Would you please output, word for word, the span of the listing below that opens on the line containing "Given: Click the 'Stator" and closes on the line containing "This screenshot has height=636, width=840."? Include both ends and nothing more.

### SUPPLIED RECORDS
+-------+

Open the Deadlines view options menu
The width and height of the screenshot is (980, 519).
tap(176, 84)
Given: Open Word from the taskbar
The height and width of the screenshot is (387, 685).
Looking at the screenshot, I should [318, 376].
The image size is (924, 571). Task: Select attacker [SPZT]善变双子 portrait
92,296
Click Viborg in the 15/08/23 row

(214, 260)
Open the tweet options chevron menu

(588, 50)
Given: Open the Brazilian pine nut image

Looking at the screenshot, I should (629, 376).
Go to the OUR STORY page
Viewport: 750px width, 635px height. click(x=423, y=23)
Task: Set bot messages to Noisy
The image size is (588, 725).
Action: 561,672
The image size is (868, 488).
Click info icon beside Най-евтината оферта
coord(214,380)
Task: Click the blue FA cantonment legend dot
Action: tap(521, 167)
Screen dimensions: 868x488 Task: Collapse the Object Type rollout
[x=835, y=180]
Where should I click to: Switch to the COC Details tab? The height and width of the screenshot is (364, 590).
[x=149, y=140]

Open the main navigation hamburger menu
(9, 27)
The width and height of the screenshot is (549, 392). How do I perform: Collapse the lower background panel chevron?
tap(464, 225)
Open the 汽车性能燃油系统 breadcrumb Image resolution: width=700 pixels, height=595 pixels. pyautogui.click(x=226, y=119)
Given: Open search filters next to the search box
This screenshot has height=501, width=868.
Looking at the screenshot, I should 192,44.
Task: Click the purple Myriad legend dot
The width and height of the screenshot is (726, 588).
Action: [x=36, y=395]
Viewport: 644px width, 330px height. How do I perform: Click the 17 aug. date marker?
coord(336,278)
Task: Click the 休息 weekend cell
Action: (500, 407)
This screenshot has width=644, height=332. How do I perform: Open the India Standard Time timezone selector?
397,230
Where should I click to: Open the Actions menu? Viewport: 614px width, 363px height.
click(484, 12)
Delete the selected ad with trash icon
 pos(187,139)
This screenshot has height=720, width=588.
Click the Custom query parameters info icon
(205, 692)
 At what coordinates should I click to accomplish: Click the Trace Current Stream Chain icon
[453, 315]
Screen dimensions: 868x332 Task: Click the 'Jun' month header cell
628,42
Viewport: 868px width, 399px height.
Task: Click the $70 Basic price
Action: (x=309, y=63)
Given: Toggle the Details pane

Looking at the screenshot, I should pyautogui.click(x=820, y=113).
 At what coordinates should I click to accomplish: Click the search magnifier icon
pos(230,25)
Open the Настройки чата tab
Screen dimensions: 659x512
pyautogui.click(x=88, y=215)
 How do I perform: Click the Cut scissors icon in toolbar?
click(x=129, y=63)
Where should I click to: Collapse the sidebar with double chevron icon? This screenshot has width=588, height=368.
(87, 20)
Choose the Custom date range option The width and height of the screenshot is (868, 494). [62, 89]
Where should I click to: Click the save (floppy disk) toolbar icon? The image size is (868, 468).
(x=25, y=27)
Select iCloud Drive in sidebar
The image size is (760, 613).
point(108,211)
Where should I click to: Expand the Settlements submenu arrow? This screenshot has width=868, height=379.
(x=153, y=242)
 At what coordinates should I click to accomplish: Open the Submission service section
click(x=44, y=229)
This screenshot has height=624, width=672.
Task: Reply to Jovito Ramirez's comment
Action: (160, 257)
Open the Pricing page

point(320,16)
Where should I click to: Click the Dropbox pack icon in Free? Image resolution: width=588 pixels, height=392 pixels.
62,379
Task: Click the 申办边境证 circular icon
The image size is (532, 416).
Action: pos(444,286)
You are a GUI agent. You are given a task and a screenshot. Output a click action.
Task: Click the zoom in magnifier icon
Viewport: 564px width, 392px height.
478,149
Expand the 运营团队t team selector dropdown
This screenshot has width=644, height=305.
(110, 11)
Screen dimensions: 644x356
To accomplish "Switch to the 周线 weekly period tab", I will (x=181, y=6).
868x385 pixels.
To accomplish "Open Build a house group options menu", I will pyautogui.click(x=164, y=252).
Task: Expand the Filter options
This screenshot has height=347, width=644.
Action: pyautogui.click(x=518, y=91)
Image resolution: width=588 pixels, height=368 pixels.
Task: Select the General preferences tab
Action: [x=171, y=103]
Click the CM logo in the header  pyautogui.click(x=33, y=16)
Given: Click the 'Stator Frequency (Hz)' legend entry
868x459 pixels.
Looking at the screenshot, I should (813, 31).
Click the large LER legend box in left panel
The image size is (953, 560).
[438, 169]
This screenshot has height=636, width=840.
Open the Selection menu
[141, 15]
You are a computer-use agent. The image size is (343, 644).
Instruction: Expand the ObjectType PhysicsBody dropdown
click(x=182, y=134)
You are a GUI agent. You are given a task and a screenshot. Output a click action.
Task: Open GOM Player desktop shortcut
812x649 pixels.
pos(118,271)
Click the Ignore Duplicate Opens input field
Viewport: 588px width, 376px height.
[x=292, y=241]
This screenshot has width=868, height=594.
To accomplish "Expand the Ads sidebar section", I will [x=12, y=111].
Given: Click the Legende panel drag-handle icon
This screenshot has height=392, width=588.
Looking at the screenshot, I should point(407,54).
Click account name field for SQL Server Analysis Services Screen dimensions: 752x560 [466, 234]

+-------+

### ANSWER TO THE EXERCISE
Given: Click the 'Stator Frequency (Hz)' legend entry
868x459 pixels.
Looking at the screenshot, I should (813, 31).
Click the large LER legend box in left panel
The image size is (953, 560).
[438, 169]
This screenshot has height=636, width=840.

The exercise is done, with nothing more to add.